Description of the task:
Could you please output only the lines from the one holding "Task: Redo the last change" through the end of the listing below, exactly as written and without pictures?

Data excerpts:
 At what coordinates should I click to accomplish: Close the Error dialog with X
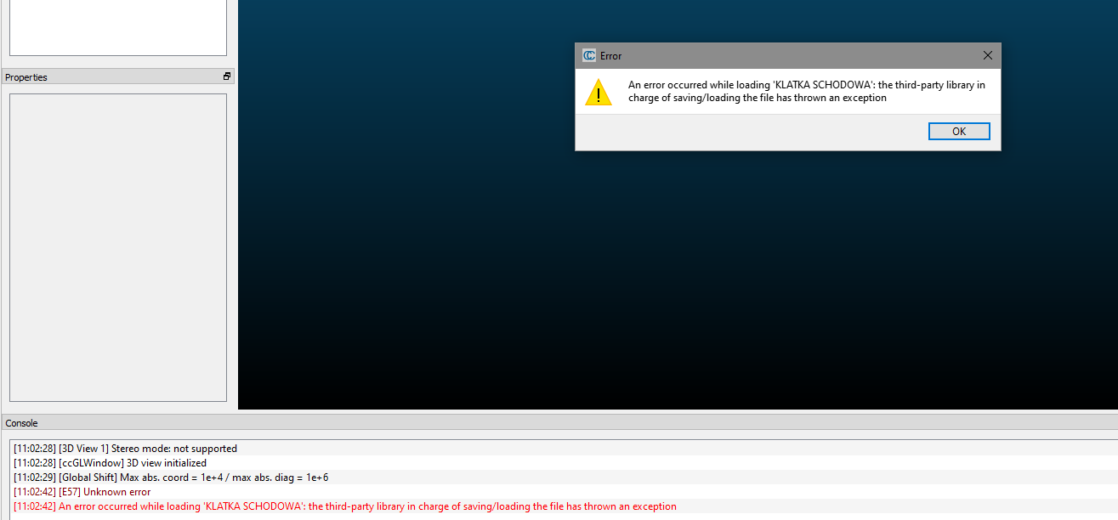[x=987, y=55]
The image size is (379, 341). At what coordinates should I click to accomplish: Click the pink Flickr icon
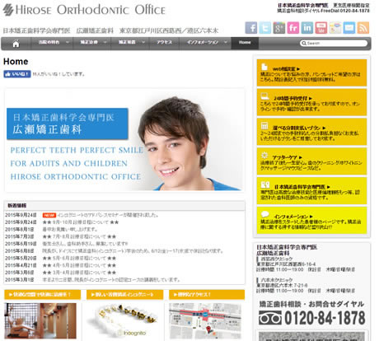[293, 28]
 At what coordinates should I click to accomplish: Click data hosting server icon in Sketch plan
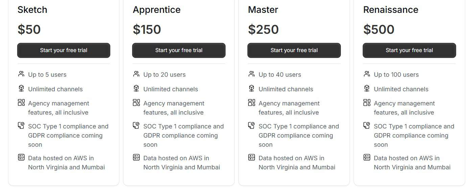coord(21,157)
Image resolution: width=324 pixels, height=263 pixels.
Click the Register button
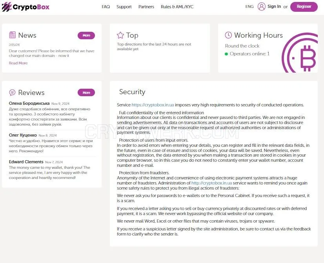[x=304, y=7]
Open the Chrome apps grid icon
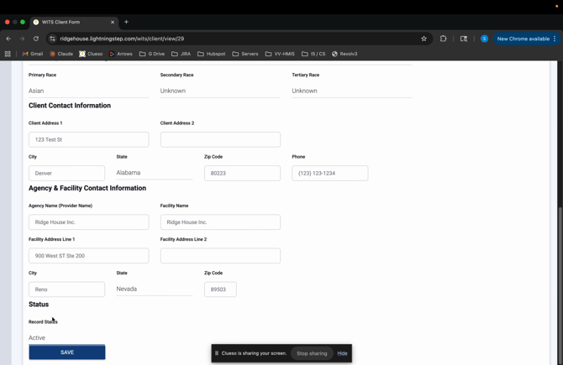 [x=8, y=54]
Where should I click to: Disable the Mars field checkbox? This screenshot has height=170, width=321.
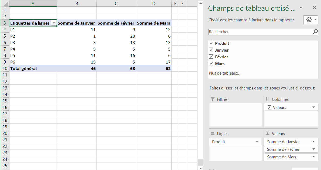point(211,64)
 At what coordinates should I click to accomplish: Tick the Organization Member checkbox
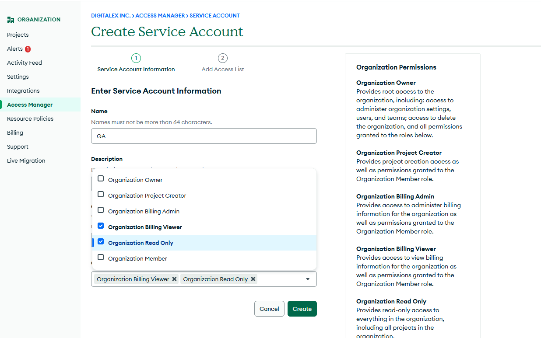[101, 258]

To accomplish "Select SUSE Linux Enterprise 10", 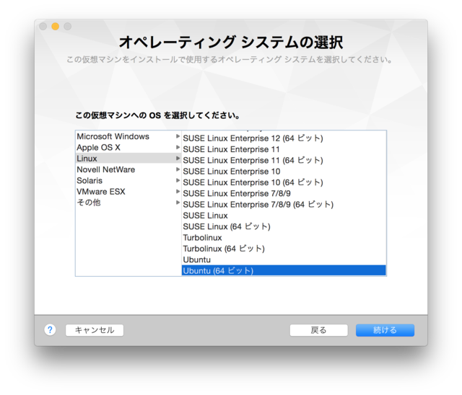I will tap(231, 172).
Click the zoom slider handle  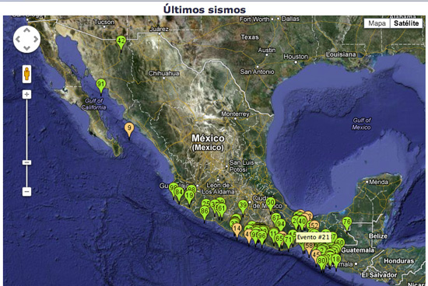click(x=26, y=162)
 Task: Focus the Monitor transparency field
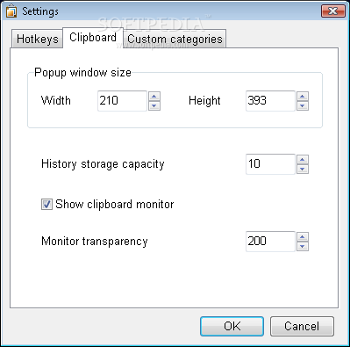pyautogui.click(x=270, y=242)
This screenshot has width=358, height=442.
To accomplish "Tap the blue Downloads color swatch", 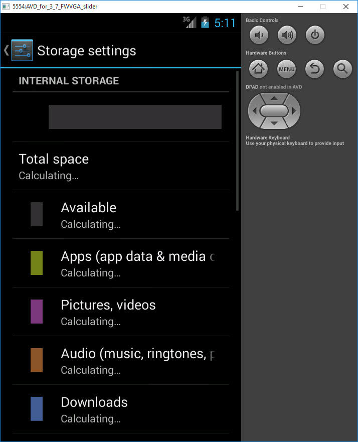I will click(x=37, y=409).
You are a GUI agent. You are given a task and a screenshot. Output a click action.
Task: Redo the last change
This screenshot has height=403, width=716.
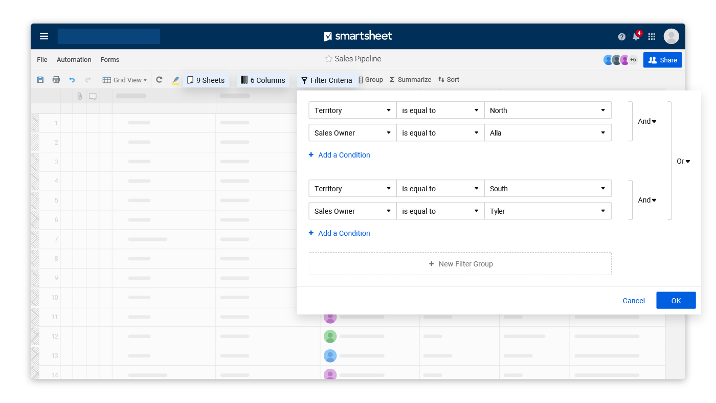87,80
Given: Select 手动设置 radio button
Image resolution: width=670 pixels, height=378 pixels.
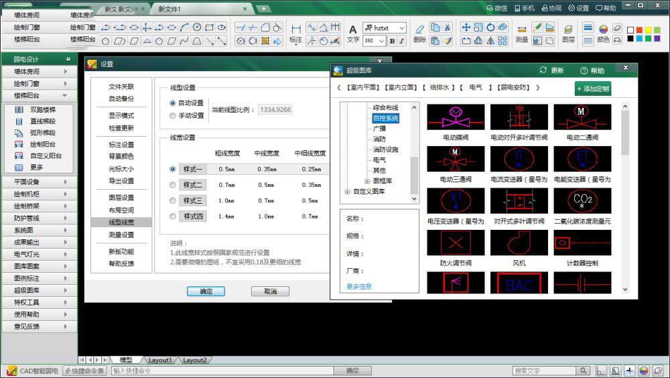Looking at the screenshot, I should pos(173,115).
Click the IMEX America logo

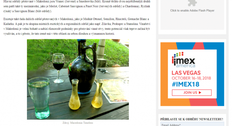[184, 60]
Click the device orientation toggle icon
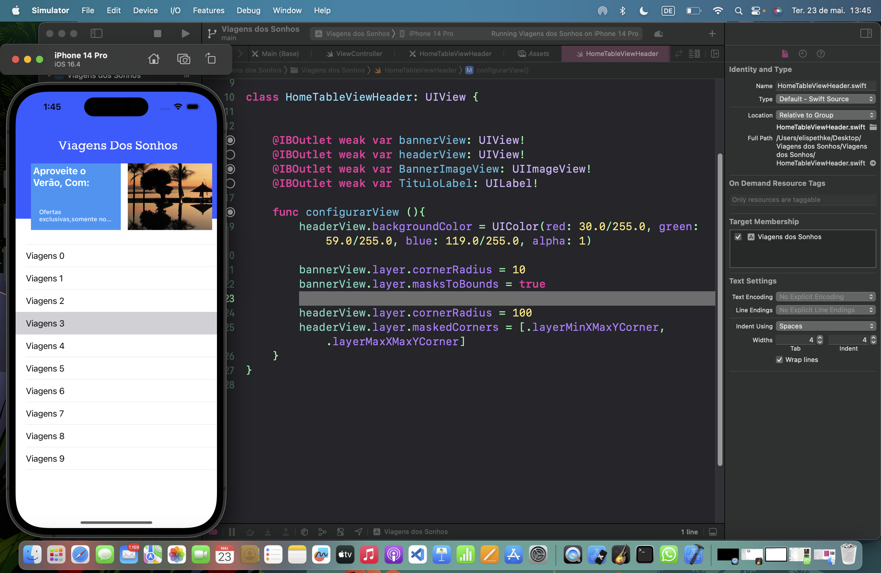The width and height of the screenshot is (881, 573). click(211, 59)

Result for this exercise:
Task: Redo the last change
This screenshot has height=403, width=716.
87,80
Given: Select 手动设置 radio button
Image resolution: width=670 pixels, height=378 pixels.
Looking at the screenshot, I should pos(173,115).
Click the IMEX America logo

[184, 60]
Click the device orientation toggle icon
The width and height of the screenshot is (881, 573). click(211, 59)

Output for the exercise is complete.